Am I Becoming A Tourist?


I will not be just a tourist in the world of images, just watching images passing by which I cannot live in, make love to, possess as permanent sources of joy and ecstasy. -Anais Nin


All the things I love and get geeky seem to be about are the stories that people tell and the journey those stories take to be told. For example a few months ago I listened to the musical Spring Awakening for the first time and to say it affected me would be an understatement, it got put on immediate repeat.
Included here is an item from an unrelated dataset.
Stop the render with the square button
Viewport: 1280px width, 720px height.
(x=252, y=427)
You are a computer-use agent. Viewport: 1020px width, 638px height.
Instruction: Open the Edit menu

This it turns out it just the beginning, I am now a huge fan of the people who created the show and acted in it and it feels like tumbling down a rabbit hole trying to keep up and find out all the other things that they have been involved with. It continues to be a fantastic way of finding new music and stories and lives being lived but as much as I have connected to it and to other people through the Internet and am so glad it exist it has caused me to question something. How much this enthusiasm for something such as this is actually a stunting force in my life if I find it has become something that is not shared by those directly in my life? And is the observance and admiration of people and their work only beneficial if I take that energy and enthusiasm and fuel it to do something myself in that field? Can you get so lost in the joy of something created by others that you lose the opportunity to do something yourself?


Do you find that enthusiasm for something brings you together or sets you apart? If you find your ecstasy in the deeds in others is it merely an opiate for what if clear headed you could achieve yourself? I chase the creeping shadows of my depression away with the stories of others but does it leave me with no story of my own?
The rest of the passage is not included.